HP IDOL OnDemand Hello World Tutorial

Tuesday, July 8, 2014

Ruby call HP IDOL OnDemand

Hewlett Packard has developed a set of JSON-based REST API’s which enable “Big Data” type processing capabilities allowing developers to process information embedded in unstructured text and images in previously inaccessible formats. This platform is called IDOL OnDemand, the APIs are published here https://www.idolondemand.com/developer/apis

In this post, I will use ruby to call HP IDOL OnDemand APIs, 3 APIs usage will be given below for demonstration, which are:

Firstly, we define a method which will be used to send request and get response from IDOL OnDemand. The method will accept the api name and parameter data. It will return the JSON object.
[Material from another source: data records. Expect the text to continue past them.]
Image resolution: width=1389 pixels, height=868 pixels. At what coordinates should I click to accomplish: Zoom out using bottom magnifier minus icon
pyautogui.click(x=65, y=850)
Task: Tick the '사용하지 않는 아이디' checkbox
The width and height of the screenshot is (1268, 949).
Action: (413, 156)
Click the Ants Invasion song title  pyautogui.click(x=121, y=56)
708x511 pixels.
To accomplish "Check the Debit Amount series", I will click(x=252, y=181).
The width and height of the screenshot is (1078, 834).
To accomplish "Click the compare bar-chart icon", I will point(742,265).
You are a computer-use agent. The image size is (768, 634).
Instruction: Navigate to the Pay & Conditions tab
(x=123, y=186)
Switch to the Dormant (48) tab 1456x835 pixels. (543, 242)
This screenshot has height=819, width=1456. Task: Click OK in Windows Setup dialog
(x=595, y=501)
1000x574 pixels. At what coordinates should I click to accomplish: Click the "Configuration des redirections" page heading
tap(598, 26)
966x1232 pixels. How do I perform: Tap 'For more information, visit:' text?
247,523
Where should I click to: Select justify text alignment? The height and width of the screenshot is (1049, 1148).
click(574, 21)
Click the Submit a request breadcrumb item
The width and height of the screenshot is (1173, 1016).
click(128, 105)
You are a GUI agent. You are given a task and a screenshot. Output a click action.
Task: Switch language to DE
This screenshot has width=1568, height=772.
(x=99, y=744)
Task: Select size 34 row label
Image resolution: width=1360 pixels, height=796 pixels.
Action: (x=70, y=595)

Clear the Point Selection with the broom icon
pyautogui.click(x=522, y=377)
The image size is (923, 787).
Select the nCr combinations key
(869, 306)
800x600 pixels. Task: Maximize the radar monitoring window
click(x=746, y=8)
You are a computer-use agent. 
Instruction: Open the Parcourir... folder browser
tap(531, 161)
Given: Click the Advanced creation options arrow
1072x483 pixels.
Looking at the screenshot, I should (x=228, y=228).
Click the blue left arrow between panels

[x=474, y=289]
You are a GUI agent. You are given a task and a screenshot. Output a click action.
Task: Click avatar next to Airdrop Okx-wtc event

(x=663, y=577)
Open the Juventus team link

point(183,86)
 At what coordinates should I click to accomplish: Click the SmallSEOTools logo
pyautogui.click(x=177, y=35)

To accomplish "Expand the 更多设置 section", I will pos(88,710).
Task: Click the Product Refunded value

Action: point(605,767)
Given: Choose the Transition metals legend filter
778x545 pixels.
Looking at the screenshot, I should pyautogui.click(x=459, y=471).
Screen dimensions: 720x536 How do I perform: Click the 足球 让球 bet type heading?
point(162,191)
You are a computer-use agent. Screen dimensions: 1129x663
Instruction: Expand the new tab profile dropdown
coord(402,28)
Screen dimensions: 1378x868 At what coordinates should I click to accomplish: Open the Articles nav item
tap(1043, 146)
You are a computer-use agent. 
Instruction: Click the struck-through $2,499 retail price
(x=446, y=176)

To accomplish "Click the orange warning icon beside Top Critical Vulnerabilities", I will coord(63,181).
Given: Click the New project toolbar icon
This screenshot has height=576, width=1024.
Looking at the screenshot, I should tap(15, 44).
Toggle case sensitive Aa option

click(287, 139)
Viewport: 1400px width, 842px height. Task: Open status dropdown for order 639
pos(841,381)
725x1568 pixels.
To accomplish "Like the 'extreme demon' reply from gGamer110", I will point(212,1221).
 def getResponse(apiName, data)  
     uri = URI("http://api.idolondemand.com/1/api/sync/%s/v1" % apiName)  
     uri.query = URI.encode_www_form(data)  
     res = Net::HTTP.get_response(uri)  
     return JSON.parse(res.body)  
 end

In order to call the IDOL OnDemand API, we need apply for api key since for each request sent to OnDemand, the apiKey parameter is required, You need to sign up in IDOL OnDemand developer page(https://www.idolondemand.com/developer/apis) to get the apiKey. In the tutorial, we will find similar text with the words "Hello World" based on wiki page, detailed request and response information can refer to https://www.idolondemand.com/developer/apis/findsimilar , besides the apiKey parameter, we need pass the "text=Hello World" and enable "print=all" to get the text content in wiki page, here is the code:

 // get the response of Find Similar API with text "Hello World"  
 jsonResponse = getResponse("findsimilar",{:text => "Hello World", :print => "all", :apiKey => apiKey })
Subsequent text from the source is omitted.